DoctorOetker · on Nov 13, 2018

but then there is very little of interest: (assuming enough smoothness and Lipschitz continuity) one expects every global minima to have a convex neighbourhood such that gradient descent starting within the neighbourhood reaches the global minimum. The initialize many times and sometimes it converges is just saying the obvious "there exist initial positions for which GD succeeds in finding a global minima"... is my interpretation correct?

nshm · on Nov 13, 2018

The contribution of the paper is the estimation of the convergence speed and number of parameters in neural network, that seems a valuable point.

DoctorOetker · on Nov 13, 2018

The paper states for the main result:

>In this section, we show gradient descent with a constant positive step size converges to the global minimum with a linear rate.
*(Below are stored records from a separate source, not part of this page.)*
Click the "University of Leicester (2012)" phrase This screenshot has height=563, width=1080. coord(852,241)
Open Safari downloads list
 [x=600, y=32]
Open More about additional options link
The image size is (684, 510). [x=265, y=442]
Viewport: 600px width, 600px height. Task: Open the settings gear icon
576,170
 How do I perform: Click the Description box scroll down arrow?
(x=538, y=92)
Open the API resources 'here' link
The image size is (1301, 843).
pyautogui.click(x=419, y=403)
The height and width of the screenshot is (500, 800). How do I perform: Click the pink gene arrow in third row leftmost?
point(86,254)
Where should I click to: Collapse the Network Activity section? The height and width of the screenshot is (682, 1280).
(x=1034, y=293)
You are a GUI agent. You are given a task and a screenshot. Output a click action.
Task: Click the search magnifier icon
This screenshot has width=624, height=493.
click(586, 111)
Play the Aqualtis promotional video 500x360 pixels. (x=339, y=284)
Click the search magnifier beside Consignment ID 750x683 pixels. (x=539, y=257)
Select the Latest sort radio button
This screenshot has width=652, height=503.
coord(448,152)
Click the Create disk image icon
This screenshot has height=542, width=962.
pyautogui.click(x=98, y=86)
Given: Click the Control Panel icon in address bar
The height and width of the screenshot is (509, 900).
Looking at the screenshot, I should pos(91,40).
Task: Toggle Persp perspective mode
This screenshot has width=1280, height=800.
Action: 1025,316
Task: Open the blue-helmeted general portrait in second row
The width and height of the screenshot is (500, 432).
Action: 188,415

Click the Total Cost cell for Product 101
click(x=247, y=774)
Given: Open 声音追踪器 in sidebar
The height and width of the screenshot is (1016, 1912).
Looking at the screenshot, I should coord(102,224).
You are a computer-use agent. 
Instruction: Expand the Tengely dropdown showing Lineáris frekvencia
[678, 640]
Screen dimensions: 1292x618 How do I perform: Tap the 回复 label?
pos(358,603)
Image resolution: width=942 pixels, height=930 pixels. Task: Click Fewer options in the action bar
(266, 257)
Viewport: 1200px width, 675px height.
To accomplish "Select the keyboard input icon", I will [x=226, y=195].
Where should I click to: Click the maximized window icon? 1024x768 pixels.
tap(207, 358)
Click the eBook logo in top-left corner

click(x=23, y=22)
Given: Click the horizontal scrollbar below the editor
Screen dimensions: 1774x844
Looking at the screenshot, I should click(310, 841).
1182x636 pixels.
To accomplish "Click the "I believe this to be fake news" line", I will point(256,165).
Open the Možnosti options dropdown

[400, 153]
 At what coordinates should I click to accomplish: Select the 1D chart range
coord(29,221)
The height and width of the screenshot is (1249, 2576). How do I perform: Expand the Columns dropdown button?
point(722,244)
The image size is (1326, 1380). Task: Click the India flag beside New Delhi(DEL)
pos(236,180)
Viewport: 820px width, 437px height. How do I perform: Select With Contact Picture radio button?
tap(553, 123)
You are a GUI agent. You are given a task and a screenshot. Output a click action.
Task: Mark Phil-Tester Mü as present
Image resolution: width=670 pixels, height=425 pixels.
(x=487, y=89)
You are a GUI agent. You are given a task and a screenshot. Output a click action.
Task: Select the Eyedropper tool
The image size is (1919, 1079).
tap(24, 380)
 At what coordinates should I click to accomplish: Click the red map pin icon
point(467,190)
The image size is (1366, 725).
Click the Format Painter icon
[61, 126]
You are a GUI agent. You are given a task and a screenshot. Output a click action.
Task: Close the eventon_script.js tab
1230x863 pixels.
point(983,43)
This is rather ambiguous: it sounds like it guarantees "it WILL converge to the global minimum, btw at a linear rate" but I suspect they are really saying "IF it converges to the global minimum, THEN it will converge at a linear rate" in a way to purpousefully sound like the first statement.

could you comment on if GD does or does not find the global minimum of the integer factorization cost function in the following comment?

https://news.ycombinator.com/item?id=18439287

nshm · on Nov 13, 2018

Another sin they have is that they write "with high probability" in the theorem but they do not strictly define that in the main section of the paper. If you look into appendix you'll see that they guarantee the probability 1 - \delta and delta affects the convergence. It means that if you add many many parameters then you just need a couple attempts to converge well. So "IF it converges" is becoming much better "VERY OFTEN it converges". Sorry, no real passion to read the paper in details, so this is just an intuition from a quick look.